Durability and Pacing

How much time do I invest in an average day? Can't say for two reasons. I hate (like a Republican on immigration laws) working under a clock and every day is different. The second point is mainly due to the ongoing issues mentioned earlier and at least once a week, I have to crash for an afternoon.

What I can say with certainty is that I make sure I have at least two days of the week away from my desk. If I'm cognitively struggling, I'll take more (and often do), but I'd say this is just as important to anyone with an IQ of 140+ and the social life of a known war criminal hiding out in the suburbs. Step away from the laptop and live in the real world for a while.

Dealing With Reality

And that brings up a valid point. No matter what we want or try to accomplish, we still have to abide by the demands of the real world. Currently, I'm not employed and that allows a great deal of freedom in assigning time for my work, but that won't last much longer. Forces beyond my control have determined it's time to me to get back into the workforce and there's no possible way for all this work to cover our expenses. That being said, this process doesn't necessarily have to change, just the number of hours per week to apply them. Instead of parking my keister at the desk 3-4 days a week for 5-6 hours at a time (theoretically), I may only have time to do so once or twice a week for 3 to 4 hours on each go. It also means I won't burden myself as much as I do now because it won't be a realistic goal.

Why Bother?

If you have to ask yourself that question, perhaps freelance game design, editing, artwork, or other related fields aren't for you. It's a question I've been asked a lot lately and I don't have a legit answer, which ironically makes it the right answer. I don't know why I do it, but I must try. Maybe it's the joy and satisfaction the process has provided when everything else was a frustrating and painful experience, the exhilarating sense of accomplishment when so many other former duties slipped between my fingers. I don't know. It just is and I must do it.
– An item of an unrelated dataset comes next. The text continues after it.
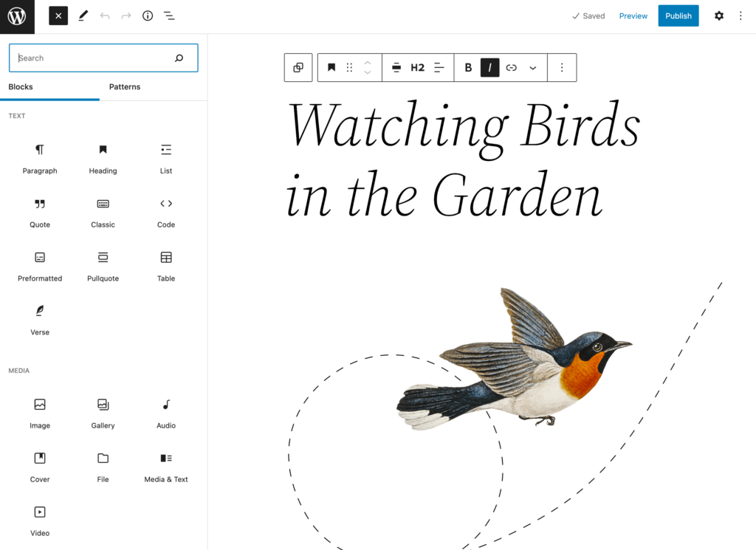The image size is (756, 550).
Task: Preview the post
Action: 633,16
Never assume it's easy. All good things require effort. While I have been incredibly pleased with the results thus far, it didn't simply spill onto the screen and stick the first time out. It's hard, challenging work and the mere fact that it's an impossible struggle to make it a solid, dependable career drives me. Without the right balance of organization, flow, and creativity, the odds of reaching that ultimate goal decrease until it's no longer an option.

I don't know about you, but I'm not planning on having a little detail like a defective brain get in my way.